Article mis en ligne le 10 décembre 2016
dernière modification le 6 décembre 2016

Le livre du juriste Gabriel Ullmann est essentiel car il révèle une tendance lourde et inquiétante : les grands principes du droit de l’environnement sont peu à peu remis en question par des réformes actant un recul constant des contraintes subies par l’industrie.

Voici un ouvrage essentiel écrit par un juriste qui n’est pourtant pas universitaire et dont la connotation critique est remarquable : il associe une connaissance exhaustive de la matière avec une capacité d’analyse allant au-delà du positivisme traditionnel des juristes commentateurs de textes.

L’analyse des textes adoptés en droit de l’environnement depuis une dizaine d’années est menée de façon à la fois savante et impitoyable. Elle souligne le sens politique des réformes adoptées. Face à la fonction contraignante du droit de l’environnement, les gouvernements successifs, et en particulier celui de la majorité socialiste, se sont efforcés d’assouplir systématiquement les dispositions de prévention et de protection au profit de l’industrie et du monde économique, et ceci au nom d’une supposée « simplification » qui, paradoxalement, n’a fait que contribuer un peu plus à l’obésité du code de l’environnement, devenu illisible pour le simple citoyen.
Le plus grave concerne les atteintes au droit au recours contentieux, fondement de l’État de droit

Car, derrière ces réformes successives qui alimentent l’obsolescence de ce droit, il y a un postulat idéologique implicite, à savoir que la régression du droit de l’environnement doit permettre de « libérer la croissance », dont les taux stagnent depuis de nombreuses années pour des raisons tout autres que juridiques.

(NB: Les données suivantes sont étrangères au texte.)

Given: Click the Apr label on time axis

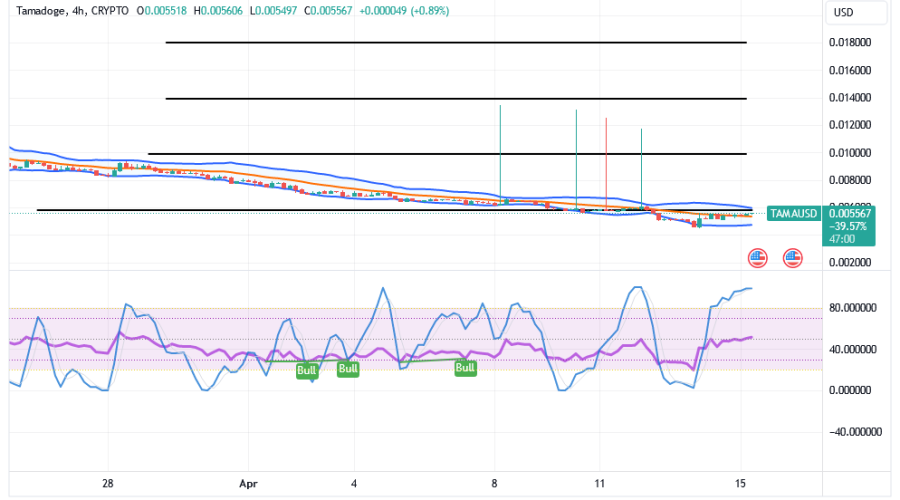Looking at the screenshot, I should [x=249, y=482].
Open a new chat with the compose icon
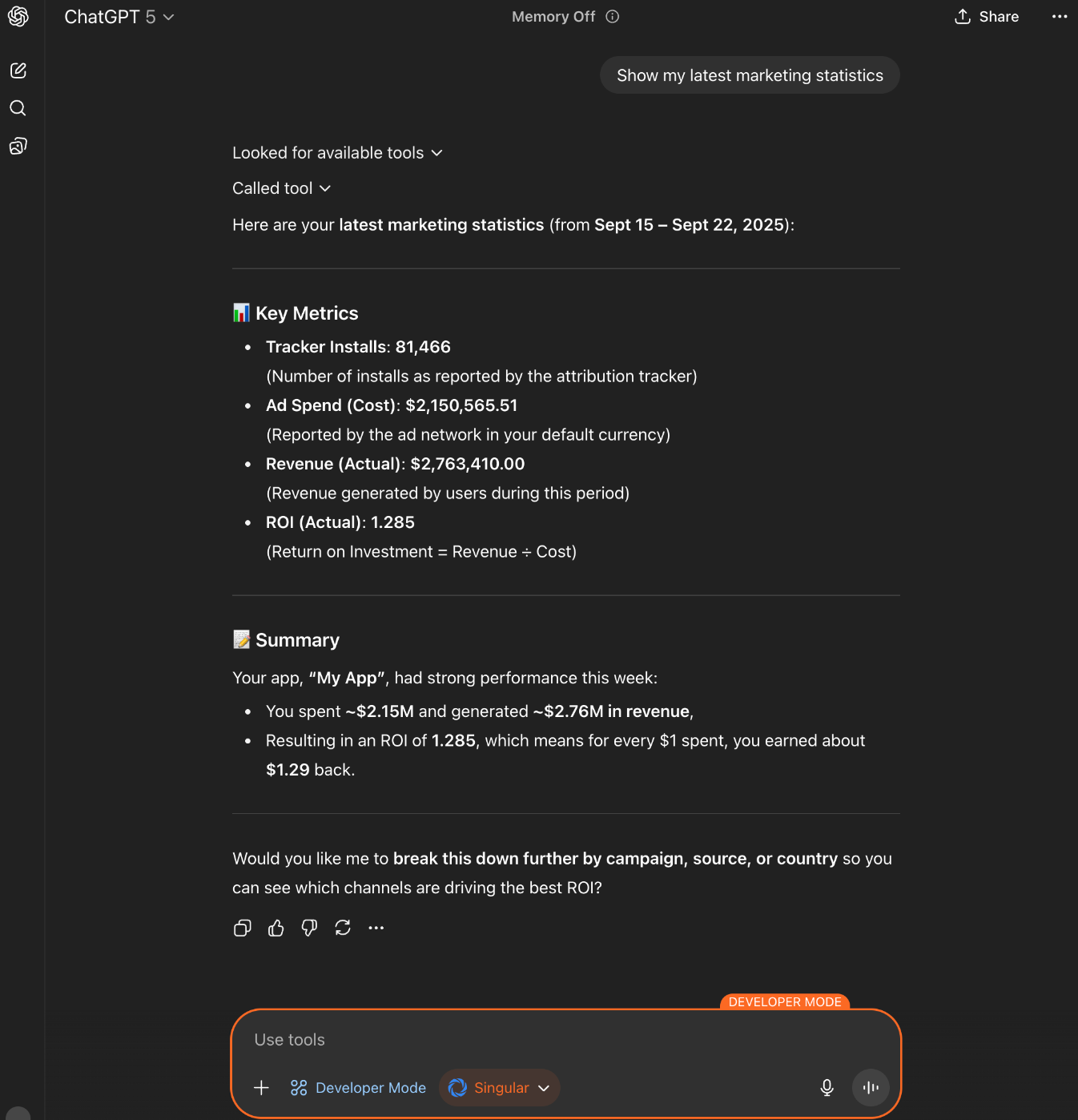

En fait, tous les acquis constituant les grands principes du droit de l’environnement ont été insidieusement remis en question par des réformes d’apparence parfois technique, mais actant toujours un recul des contraintes subies par l’industrie. (...)

Mais le plus grave concerne les atteintes au droit au recours contentieux, fondement de l’État de droit. Ce droit, reconnu depuis longtemps par la loi et la jurisprudence, est l’objet de restrictions de natures diverses visant à empêcher les administrés de saisir la justice administrative pour faire annuler des décisions administratives jugées illégales par les requérants. (...)

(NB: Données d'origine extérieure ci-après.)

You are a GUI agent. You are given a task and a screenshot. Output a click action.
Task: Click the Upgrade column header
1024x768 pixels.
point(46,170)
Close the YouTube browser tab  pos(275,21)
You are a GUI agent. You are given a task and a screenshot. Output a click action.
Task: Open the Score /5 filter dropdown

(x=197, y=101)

Un signal d’alarme qui doit faire réfléchir ceux qui prennent au sérieux le combat écologique

En droit de la protection de la nature, il en va de même avec la multiplication des autorisations de destruction d’espèces protégées liées à des projets d’aménagement déclarés d’utilité publique comme dans l’affaire du projet de Notre-Dame-des-Landes, et ceci en violation manifeste du droit européen.

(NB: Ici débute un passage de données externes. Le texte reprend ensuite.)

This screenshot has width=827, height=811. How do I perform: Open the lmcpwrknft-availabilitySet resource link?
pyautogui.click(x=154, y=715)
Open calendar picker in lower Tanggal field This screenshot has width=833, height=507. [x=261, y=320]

Malgré le principe de non-régression du droit de l’environnement acté récemment par la loi relative à « la reconquête de la biodiversité » (!), la pratique administrative et jurisprudentielle va à l’opposé ! (...)

Plus que jamais, au fur et à mesure de l’aggravation de la crise écologique, la schizophrénie provoquée chez nos dirigeants par la religion du développement technique et économique à tout prix deviendra intenable.